## Directions for this task
Convert every line of the records below into a Markdown table with two columns, Row and Text, where Row holds the line's number. Skip blank lines and leave out the pictures.

## Records for the exercise
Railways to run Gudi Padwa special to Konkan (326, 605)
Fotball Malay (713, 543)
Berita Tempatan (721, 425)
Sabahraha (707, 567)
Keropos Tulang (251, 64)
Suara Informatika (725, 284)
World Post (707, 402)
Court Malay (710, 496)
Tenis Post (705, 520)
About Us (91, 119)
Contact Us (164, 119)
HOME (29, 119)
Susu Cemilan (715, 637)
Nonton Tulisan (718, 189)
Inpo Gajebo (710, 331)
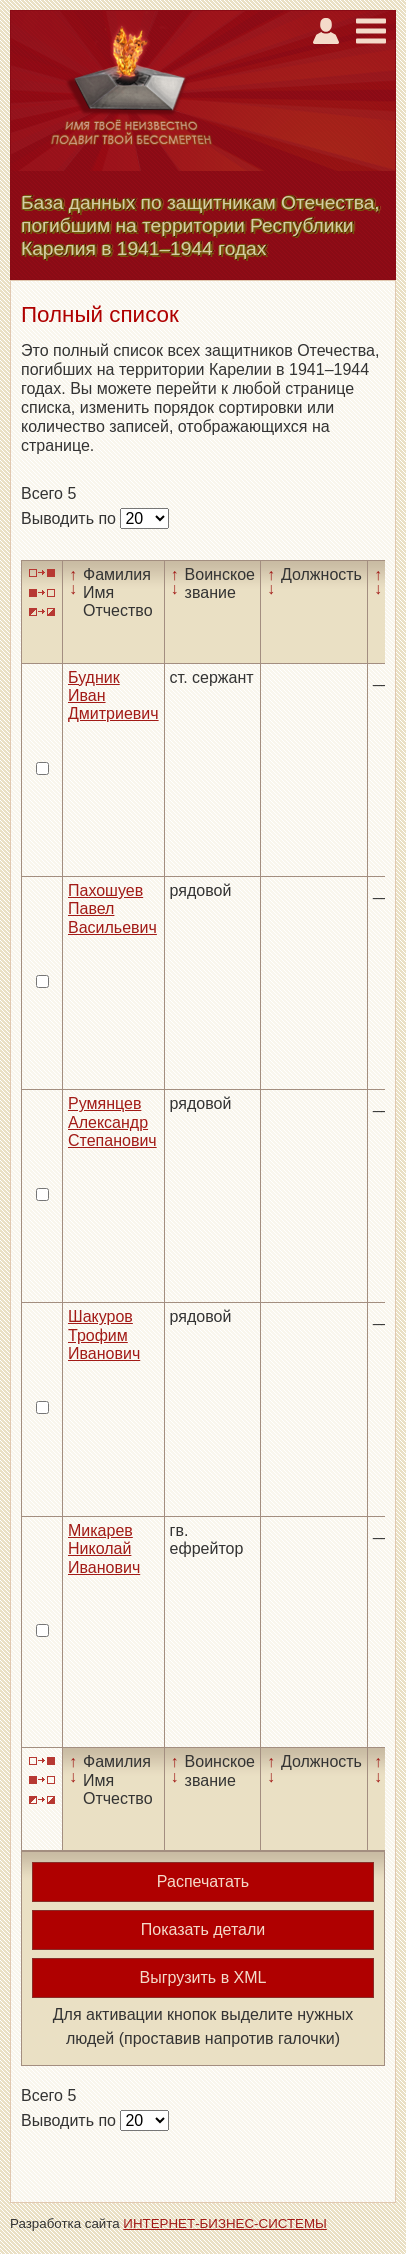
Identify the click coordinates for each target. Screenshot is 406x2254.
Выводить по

## Completed task
| Row | Text |
|---|---|
| 1 | Railways to run Gudi Padwa special to Konkan (326, 605) |
| 2 | Fotball Malay (713, 543) |
| 3 | Berita Tempatan (721, 425) |
| 4 | Sabahraha (707, 567) |
| 5 | Keropos Tulang (251, 64) |
| 6 | Suara Informatika (725, 284) |
| 7 | World Post (707, 402) |
| 8 | Court Malay (710, 496) |
| 9 | Tenis Post (705, 520) |
| 10 | About Us (91, 119) |
| 11 | Contact Us (164, 119) |
| 12 | HOME (29, 119) |
| 13 | Susu Cemilan (715, 637) |
| 14 | Nonton Tulisan (718, 189) |
| 15 | Inpo Gajebo (710, 331) |
| 16 | Identify the click coordinates for each target. Screenshot is 406x2254. |
| 17 | Выводить по |